Командир полка уходит в свою землянку. Разбредаются техники. На аэродроме остается большой темно-серый, почти черный, пес. Насторожив уши, он смотрит вдаль, куда исчез его хозяин. Напрасно теперь звать Волка, напрасно прогонять его отсюда; он будет сидеть и ждать, пока капитан не вернется с боевого задания.

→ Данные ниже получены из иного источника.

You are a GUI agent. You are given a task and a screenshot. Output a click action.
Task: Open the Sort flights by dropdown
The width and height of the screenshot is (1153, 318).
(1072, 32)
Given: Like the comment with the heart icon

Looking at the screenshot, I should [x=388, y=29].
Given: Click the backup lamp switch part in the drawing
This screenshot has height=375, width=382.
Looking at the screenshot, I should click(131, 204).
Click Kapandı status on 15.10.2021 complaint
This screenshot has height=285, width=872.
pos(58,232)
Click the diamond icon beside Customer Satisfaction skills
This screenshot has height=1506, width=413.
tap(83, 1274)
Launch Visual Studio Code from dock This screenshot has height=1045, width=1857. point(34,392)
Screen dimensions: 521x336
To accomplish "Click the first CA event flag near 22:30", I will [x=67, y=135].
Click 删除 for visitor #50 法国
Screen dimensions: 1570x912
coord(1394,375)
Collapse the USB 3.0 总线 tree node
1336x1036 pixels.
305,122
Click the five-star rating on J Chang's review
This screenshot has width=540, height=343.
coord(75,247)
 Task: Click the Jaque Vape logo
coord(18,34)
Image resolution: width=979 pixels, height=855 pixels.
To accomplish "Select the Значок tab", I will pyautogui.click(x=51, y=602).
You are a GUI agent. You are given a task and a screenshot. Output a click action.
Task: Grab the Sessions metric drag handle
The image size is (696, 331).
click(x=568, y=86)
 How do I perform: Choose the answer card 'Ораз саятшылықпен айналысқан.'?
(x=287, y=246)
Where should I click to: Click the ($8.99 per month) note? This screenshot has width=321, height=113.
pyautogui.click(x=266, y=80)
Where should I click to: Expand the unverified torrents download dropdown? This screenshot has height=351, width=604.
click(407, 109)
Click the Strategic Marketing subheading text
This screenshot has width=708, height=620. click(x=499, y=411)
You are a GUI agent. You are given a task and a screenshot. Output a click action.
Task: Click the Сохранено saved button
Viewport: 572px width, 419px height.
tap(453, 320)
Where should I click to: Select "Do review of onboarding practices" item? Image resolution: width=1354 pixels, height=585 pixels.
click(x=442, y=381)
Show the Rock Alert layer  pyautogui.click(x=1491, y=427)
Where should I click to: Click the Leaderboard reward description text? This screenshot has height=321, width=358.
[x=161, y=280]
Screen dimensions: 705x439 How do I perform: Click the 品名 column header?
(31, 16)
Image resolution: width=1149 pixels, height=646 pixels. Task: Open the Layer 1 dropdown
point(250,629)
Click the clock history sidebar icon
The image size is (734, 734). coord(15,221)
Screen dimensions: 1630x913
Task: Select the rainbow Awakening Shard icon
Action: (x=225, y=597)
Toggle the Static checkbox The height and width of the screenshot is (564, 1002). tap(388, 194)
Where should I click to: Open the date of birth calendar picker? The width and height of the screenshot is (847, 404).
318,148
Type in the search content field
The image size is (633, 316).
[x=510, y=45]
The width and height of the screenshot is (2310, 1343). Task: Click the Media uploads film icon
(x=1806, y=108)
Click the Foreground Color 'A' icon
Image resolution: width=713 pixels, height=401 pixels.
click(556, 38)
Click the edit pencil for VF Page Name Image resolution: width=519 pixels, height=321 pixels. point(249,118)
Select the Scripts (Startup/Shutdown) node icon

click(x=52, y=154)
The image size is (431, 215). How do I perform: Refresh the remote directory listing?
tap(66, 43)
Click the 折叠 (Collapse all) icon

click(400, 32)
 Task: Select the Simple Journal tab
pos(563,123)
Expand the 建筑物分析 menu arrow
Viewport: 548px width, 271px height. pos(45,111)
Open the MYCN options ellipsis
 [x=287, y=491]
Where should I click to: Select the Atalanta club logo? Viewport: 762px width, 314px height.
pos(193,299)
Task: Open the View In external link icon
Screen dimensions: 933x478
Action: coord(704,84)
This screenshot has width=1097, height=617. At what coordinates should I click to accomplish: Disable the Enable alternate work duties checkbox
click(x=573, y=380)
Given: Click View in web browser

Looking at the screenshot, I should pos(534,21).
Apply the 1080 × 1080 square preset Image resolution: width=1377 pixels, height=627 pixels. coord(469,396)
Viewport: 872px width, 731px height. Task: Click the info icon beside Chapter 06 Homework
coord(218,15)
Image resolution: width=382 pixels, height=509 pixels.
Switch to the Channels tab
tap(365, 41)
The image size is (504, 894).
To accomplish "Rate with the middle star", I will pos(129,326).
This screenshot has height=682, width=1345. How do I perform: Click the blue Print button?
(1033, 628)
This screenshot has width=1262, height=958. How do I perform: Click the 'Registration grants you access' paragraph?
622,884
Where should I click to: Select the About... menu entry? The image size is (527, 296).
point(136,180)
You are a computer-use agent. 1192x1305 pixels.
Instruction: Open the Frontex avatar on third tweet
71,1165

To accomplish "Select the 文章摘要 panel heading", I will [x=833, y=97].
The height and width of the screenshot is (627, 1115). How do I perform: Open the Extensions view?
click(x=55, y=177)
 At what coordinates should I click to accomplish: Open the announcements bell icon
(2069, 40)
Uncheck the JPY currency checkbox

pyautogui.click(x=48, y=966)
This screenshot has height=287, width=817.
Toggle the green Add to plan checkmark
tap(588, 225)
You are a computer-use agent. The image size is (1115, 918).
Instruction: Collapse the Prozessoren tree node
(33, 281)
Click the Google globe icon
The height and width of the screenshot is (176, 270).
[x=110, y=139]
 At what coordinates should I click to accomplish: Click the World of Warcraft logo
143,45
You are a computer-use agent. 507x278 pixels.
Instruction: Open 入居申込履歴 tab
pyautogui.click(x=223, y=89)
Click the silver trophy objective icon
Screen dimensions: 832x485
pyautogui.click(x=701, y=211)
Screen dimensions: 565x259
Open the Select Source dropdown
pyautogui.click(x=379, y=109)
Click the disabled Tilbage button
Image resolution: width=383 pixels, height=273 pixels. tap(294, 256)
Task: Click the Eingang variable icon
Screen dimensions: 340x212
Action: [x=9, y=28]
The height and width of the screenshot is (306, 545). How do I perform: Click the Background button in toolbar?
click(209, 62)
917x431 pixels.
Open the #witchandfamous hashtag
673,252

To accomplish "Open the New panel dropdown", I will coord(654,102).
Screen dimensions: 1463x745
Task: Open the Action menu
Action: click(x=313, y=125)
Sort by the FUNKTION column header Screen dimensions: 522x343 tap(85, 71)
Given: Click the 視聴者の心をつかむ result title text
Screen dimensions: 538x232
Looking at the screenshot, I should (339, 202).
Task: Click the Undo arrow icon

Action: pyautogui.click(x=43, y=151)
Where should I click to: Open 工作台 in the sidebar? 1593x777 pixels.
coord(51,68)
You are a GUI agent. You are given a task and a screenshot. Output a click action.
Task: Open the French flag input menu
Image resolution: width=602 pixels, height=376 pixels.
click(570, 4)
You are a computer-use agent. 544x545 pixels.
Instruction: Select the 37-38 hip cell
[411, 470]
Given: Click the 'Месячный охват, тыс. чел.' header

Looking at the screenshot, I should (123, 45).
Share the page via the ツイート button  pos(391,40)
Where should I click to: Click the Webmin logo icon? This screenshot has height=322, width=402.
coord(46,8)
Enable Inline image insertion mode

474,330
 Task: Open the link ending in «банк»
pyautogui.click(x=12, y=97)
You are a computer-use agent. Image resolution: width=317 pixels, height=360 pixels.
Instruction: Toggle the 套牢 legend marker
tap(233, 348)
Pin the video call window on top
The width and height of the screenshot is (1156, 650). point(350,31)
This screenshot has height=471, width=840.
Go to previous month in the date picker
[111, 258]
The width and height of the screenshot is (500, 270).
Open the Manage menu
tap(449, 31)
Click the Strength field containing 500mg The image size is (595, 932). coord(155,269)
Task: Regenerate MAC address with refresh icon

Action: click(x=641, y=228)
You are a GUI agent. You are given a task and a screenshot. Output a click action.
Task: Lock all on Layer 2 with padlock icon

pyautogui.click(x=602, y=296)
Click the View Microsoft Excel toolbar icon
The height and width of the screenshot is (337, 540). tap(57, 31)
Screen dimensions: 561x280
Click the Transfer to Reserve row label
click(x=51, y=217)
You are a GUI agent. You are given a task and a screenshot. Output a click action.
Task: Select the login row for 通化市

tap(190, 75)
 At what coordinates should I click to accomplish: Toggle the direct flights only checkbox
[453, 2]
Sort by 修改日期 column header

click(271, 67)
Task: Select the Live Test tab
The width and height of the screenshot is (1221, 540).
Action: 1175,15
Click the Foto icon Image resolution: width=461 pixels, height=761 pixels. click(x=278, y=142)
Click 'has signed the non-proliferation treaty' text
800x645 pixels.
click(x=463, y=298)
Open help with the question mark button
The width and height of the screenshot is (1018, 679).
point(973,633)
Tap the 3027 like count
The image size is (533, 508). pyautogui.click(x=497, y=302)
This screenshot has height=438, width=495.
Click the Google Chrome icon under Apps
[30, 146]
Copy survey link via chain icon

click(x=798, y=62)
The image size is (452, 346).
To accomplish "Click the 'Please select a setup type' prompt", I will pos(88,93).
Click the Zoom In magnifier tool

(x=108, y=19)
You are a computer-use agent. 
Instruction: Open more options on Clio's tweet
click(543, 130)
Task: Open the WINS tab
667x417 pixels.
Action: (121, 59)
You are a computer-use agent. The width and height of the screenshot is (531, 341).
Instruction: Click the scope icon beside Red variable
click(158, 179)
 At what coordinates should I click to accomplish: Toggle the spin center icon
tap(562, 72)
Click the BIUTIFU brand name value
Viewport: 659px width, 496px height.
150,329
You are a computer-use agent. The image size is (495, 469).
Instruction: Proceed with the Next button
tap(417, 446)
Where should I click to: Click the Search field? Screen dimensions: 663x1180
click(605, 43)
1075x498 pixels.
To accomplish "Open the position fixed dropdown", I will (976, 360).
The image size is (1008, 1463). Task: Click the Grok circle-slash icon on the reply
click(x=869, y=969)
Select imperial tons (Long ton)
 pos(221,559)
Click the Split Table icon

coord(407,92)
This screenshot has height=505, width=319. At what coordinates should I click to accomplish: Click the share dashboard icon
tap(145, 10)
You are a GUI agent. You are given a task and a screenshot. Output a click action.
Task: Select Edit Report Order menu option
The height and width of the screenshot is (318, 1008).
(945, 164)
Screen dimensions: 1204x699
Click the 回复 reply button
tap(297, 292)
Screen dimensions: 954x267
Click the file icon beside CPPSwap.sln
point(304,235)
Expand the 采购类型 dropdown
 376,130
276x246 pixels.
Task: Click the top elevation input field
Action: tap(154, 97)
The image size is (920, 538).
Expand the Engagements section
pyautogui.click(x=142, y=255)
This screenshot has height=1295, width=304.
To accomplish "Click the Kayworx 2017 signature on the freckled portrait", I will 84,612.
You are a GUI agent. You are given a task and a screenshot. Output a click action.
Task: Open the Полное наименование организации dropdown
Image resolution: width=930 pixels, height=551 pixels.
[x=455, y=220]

Стефек присел рядом с Волком. Ему не хотелось возвращаться к людям, ни с кем не хотелось разговаривать. Его охватила, околдовала эта майская ночь. Каждое дуновение теплого ветра приносило на аэродром крепкий запах черемухи. И снова, сперва робко, потом все уверенней, защелкал соловей. Раз, другой он попробовал голос и вдруг залился вибрирующей трелью, радостным щелканьем. Ему ответил второй, присоединился третий, пока, наконец, вся опушка, все заросли не охватила стоголосая соловьиная песнь. Их было здесь больше, чем в Ольшинах, и пели они как-то иначе, еще красивее. Правда, Стефек слышал от товарищей, что курские соловьи славятся на всю Россию, а отсюда недалеко до Курска.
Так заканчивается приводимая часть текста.